Start of Data provided
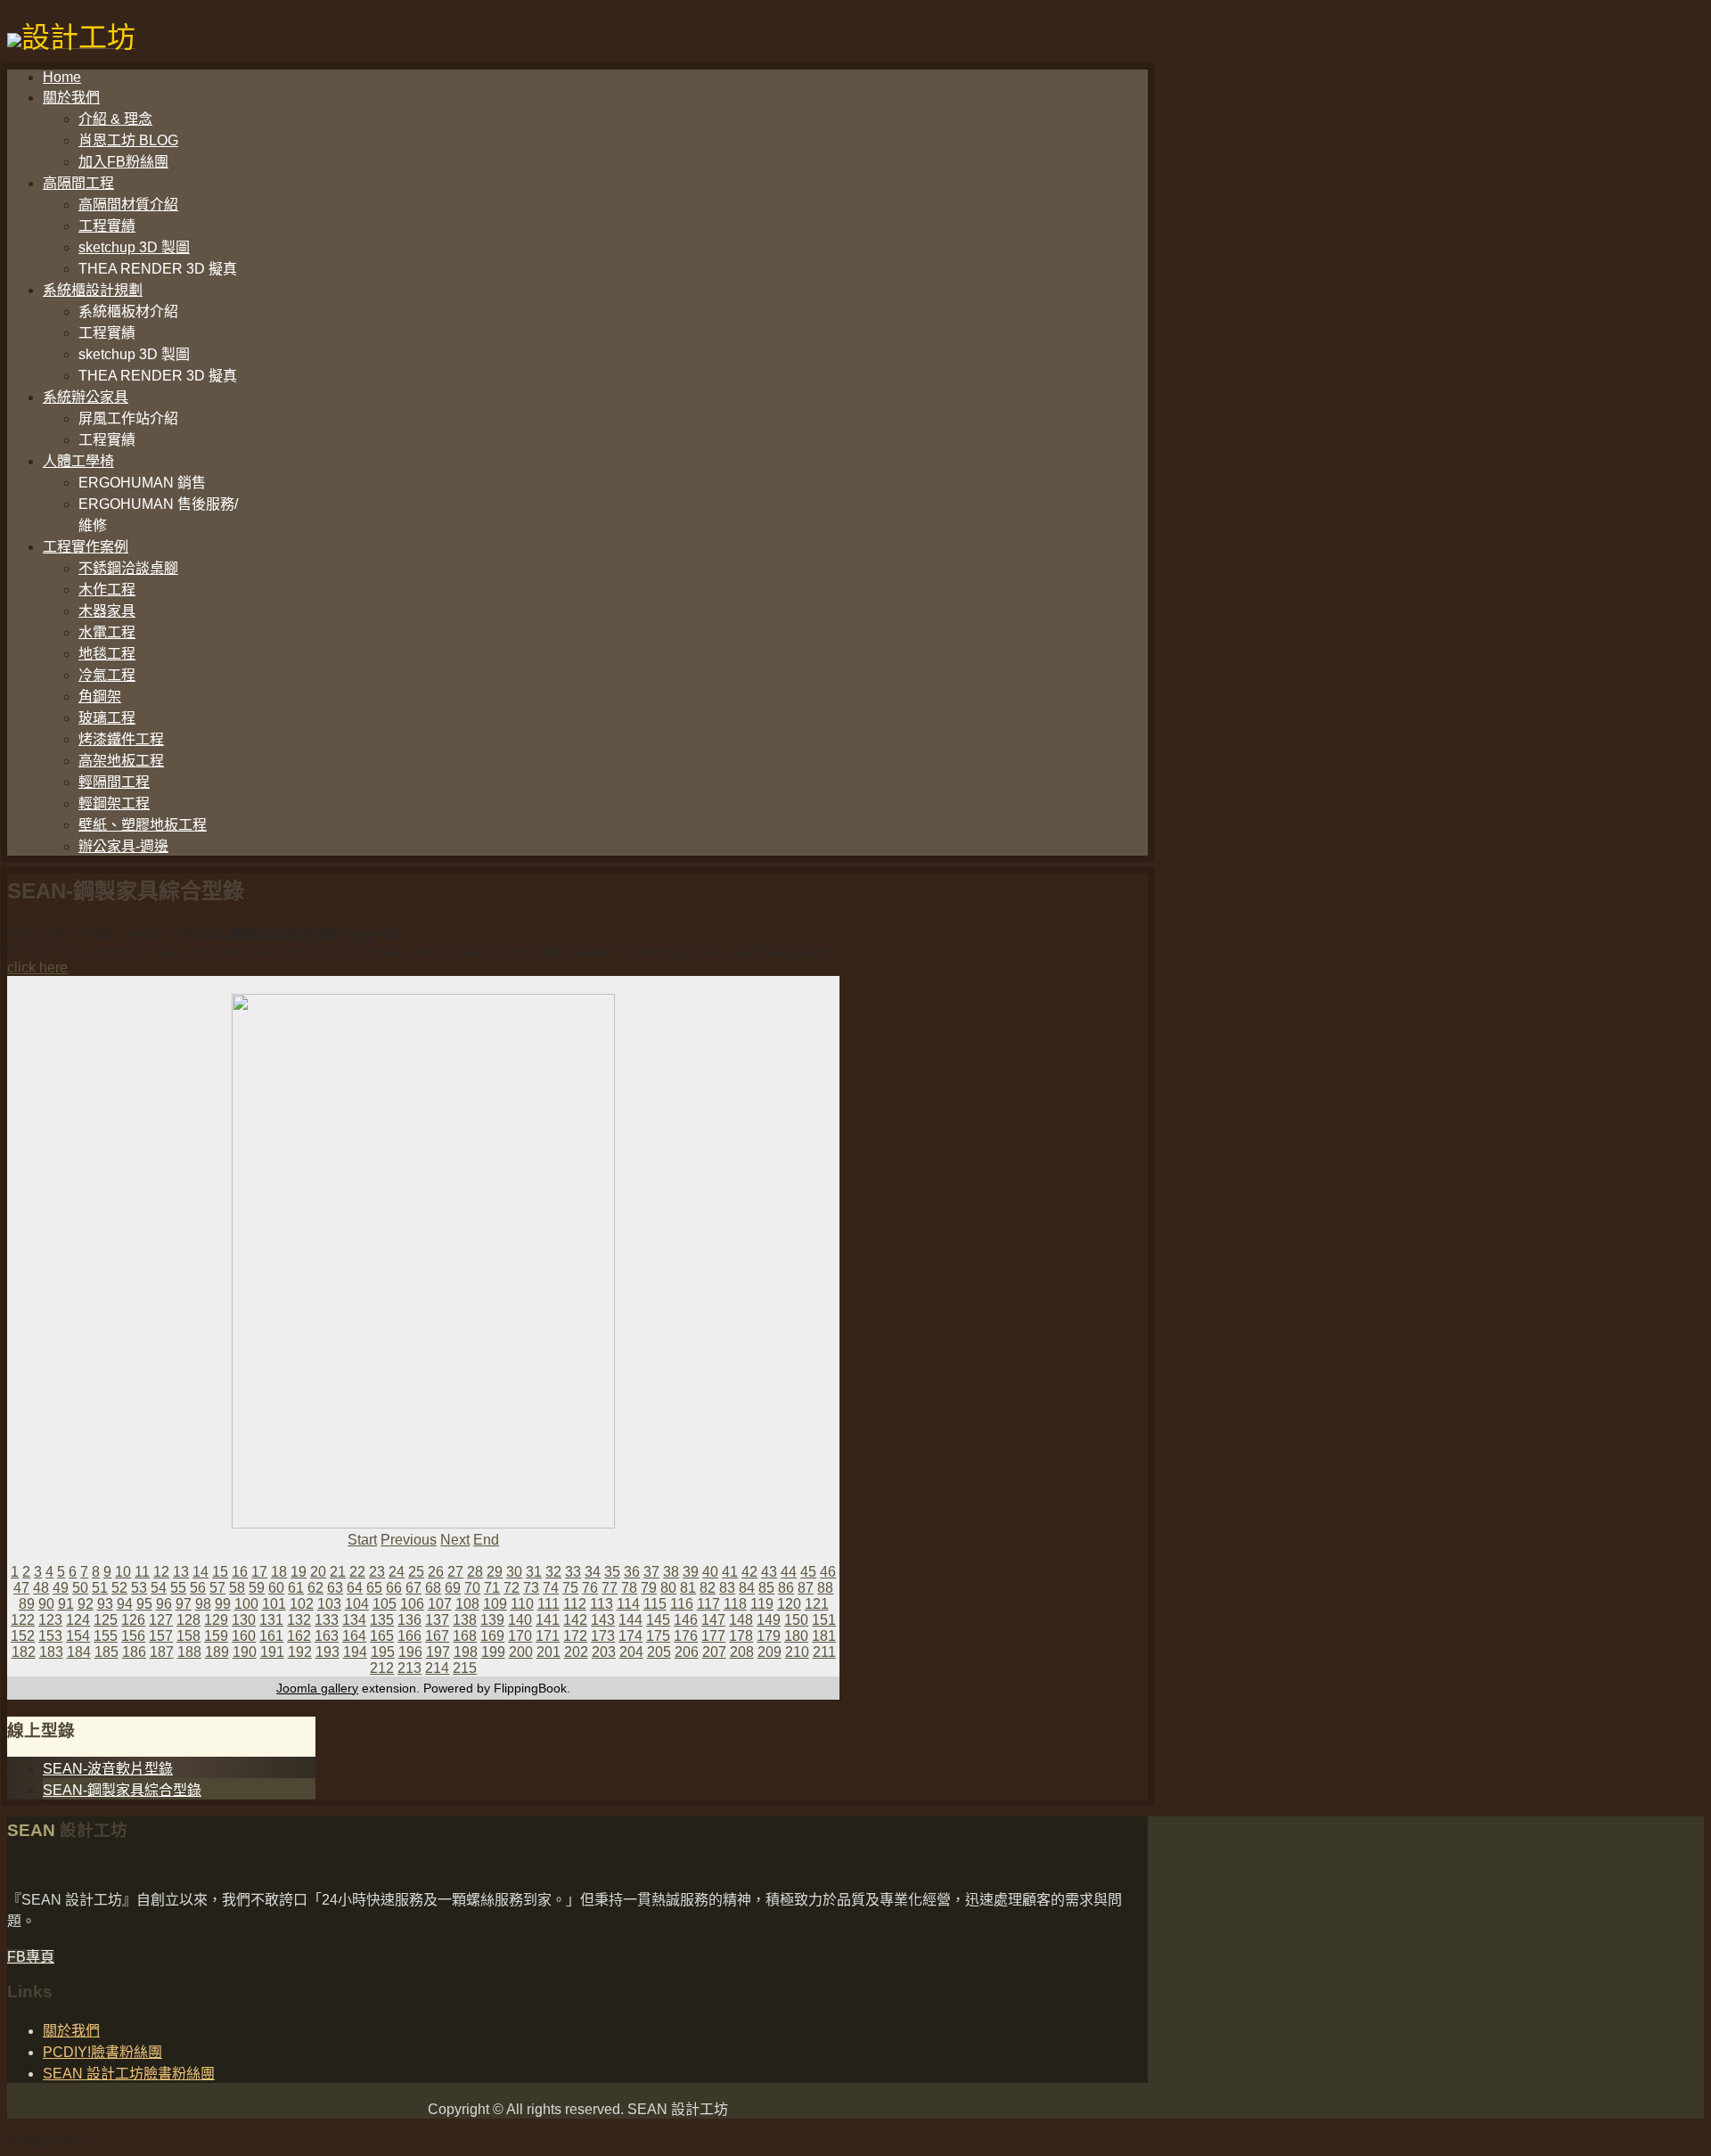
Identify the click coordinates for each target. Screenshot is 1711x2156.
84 (747, 1587)
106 (412, 1603)
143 (603, 1619)
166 (409, 1636)
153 (50, 1636)
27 (455, 1571)
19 (299, 1571)
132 (299, 1619)
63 (335, 1587)
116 (681, 1603)
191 (272, 1652)
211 (824, 1652)
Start (362, 1539)
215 (465, 1668)
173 (603, 1636)
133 (327, 1619)
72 (511, 1587)
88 (825, 1587)
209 (769, 1652)
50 (80, 1587)
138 (465, 1619)
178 (741, 1636)
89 (27, 1603)
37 (651, 1571)
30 (514, 1571)
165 (382, 1636)
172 (575, 1636)
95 (144, 1603)
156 (133, 1636)
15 (220, 1571)
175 (658, 1636)
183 (51, 1652)
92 (86, 1603)
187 (162, 1652)
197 (438, 1652)
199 (493, 1652)
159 (216, 1636)
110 (522, 1603)
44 (789, 1571)
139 (492, 1619)
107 (440, 1603)
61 (296, 1587)
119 (762, 1603)
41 (730, 1571)
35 (612, 1571)
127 (161, 1619)
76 (590, 1587)
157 (161, 1636)
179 (769, 1636)
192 (300, 1652)
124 (78, 1619)
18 (279, 1571)
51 (100, 1587)
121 (817, 1603)
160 (244, 1636)
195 (383, 1652)
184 (79, 1652)
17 (259, 1571)
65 (374, 1587)
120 (789, 1603)
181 (824, 1636)
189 (217, 1652)
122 (23, 1619)
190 (245, 1652)
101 (274, 1603)
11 (142, 1571)
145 (658, 1619)
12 (161, 1571)
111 (548, 1603)
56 (198, 1587)
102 (302, 1603)
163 (327, 1636)
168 (465, 1636)
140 (520, 1619)
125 (106, 1619)
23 (377, 1571)
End (486, 1539)
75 (570, 1587)
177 (713, 1636)
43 (769, 1571)
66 (394, 1587)
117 (708, 1603)
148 (741, 1619)
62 (315, 1587)
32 (553, 1571)
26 (436, 1571)
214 (437, 1668)
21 (338, 1571)
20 (318, 1571)
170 (520, 1636)
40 (710, 1571)
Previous (409, 1539)
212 (382, 1668)
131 (271, 1619)
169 (492, 1636)
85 (766, 1587)
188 (189, 1652)
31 (534, 1571)
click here (37, 967)
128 (188, 1619)
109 (495, 1603)
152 (23, 1636)
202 (576, 1652)
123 (50, 1619)
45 (808, 1571)
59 (257, 1587)
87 (806, 1587)
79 (649, 1587)
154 (78, 1636)
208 (742, 1652)
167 (437, 1636)
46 (828, 1571)
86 (786, 1587)
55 (178, 1587)
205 (659, 1652)
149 (769, 1619)
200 (521, 1652)
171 (548, 1636)
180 (796, 1636)
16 (240, 1571)
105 (384, 1603)
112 (574, 1603)
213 (409, 1668)
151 (824, 1619)
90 (46, 1603)
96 (164, 1603)
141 (548, 1619)
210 (797, 1652)
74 (551, 1587)
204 (631, 1652)
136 (409, 1619)
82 (708, 1587)
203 (604, 1652)
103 (329, 1603)
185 (106, 1652)
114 (628, 1603)
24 (397, 1571)
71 (492, 1587)
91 (66, 1603)
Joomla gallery (317, 1688)
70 (472, 1587)
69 (453, 1587)
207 (714, 1652)
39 (691, 1571)
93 (105, 1603)
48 (41, 1587)
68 (433, 1587)
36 (632, 1571)
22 (357, 1571)
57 (217, 1587)
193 (327, 1652)
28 (475, 1571)
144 (630, 1619)
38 (671, 1571)
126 (133, 1619)
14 (200, 1571)
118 (735, 1603)
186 (134, 1652)
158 (188, 1636)
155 (106, 1636)
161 (271, 1636)
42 (749, 1571)
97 (184, 1603)
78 (629, 1587)
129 (216, 1619)
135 (382, 1619)
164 (354, 1636)
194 (355, 1652)
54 (159, 1587)
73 (531, 1587)
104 (357, 1603)
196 (410, 1652)
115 (655, 1603)
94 (125, 1603)
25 (416, 1571)
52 (119, 1587)
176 (686, 1636)
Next (455, 1539)
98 (203, 1603)
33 (573, 1571)
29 (495, 1571)
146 (686, 1619)
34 (593, 1571)
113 (601, 1603)
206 (687, 1652)
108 (467, 1603)
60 (276, 1587)
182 (24, 1652)
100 (246, 1603)
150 (796, 1619)
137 (437, 1619)
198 (466, 1652)
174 (630, 1636)
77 (610, 1587)
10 (123, 1571)
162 (299, 1636)
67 (413, 1587)
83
End of Data provided
Please give a word-for-word repetition of the lines from the one containing "25 (416, 1571)" through the last line of the data above, including both, and nothing besides.

## Your response
25 (416, 1571)
52 (119, 1587)
176 (686, 1636)
Next (455, 1539)
98 (203, 1603)
33 (573, 1571)
29 (495, 1571)
146 (686, 1619)
34 (593, 1571)
113 (601, 1603)
206 (687, 1652)
108 (467, 1603)
60 (276, 1587)
182 (24, 1652)
100 (246, 1603)
150 (796, 1619)
137 (437, 1619)
198 (466, 1652)
174 (630, 1636)
77 (610, 1587)
10 (123, 1571)
162 (299, 1636)
67 (413, 1587)
83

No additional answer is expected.